The Kentucky General Assembly voted Tuesday night to change benefits offered for future employees served by the Kentucky Retirement Systems and pay down the pension system's debt to the tune around 100-million dollars per year. The pension system changes were approved with final passage of Senate Bill 2, which cleared the Senate on a 32-6 vote and the House on a 70-28 vote.
The legislation sponsored by Senate Majority Floor Leader Damon Thayer, will place future state and local government employees, except public school teachers, who are covered under a separate retirement system, as well as judges and state legislators in a hybrid cash balance plan as of January 1st. That plan is similar to a 401K, but with a guaranteed minimum 4 percent return. The bill also requires prefunding of any and all cost of living raises.

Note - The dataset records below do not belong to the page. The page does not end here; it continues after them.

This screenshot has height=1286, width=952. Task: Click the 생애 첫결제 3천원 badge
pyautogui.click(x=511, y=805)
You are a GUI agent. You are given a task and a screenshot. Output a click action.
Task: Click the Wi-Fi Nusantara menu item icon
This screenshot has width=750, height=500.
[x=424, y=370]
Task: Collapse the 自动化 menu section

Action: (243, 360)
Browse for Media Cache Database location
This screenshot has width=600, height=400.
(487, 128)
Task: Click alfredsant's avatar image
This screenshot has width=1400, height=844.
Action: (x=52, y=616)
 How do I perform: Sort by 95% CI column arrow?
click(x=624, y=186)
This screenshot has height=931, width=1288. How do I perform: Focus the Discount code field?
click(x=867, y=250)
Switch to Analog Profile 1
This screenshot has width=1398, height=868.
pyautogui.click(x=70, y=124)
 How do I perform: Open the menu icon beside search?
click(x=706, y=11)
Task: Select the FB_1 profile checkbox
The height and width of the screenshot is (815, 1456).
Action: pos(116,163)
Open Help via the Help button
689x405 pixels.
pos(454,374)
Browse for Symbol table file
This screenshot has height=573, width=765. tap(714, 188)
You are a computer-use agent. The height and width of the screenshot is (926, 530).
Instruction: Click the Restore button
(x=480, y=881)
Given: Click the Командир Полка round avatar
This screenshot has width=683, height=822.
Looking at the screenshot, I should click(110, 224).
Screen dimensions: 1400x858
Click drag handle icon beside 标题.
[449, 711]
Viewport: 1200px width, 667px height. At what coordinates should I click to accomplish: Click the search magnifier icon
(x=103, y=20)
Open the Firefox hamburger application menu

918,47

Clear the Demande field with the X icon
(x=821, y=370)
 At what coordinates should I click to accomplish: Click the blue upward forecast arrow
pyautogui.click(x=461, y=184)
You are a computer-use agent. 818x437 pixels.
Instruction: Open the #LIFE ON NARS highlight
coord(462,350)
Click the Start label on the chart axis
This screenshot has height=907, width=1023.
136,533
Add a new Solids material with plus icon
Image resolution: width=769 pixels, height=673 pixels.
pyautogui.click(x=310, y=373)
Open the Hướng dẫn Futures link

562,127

The bill will require the state to pay its full contribution to the pension system beginning in February 2015. The ARC totals around 100-million dollars per year which will be paid with revenue generated by House Bill 440, sponsored by House Speaker Pro Tempore Larry Clark. HB 440, which was given final approval by a vote of 82-17 in the House and a vote of 35-3 in the Senate, will generate 95.7-million dollars in fiscal year 2015 and 99-million in 2016. The funding will come from a 10-dollar reduction in the personal income tax credit, a trade-in credit for new cars, a cap on vendor compensation for sales tax collection, and enhanced revenue collection by the state Department of Revenue.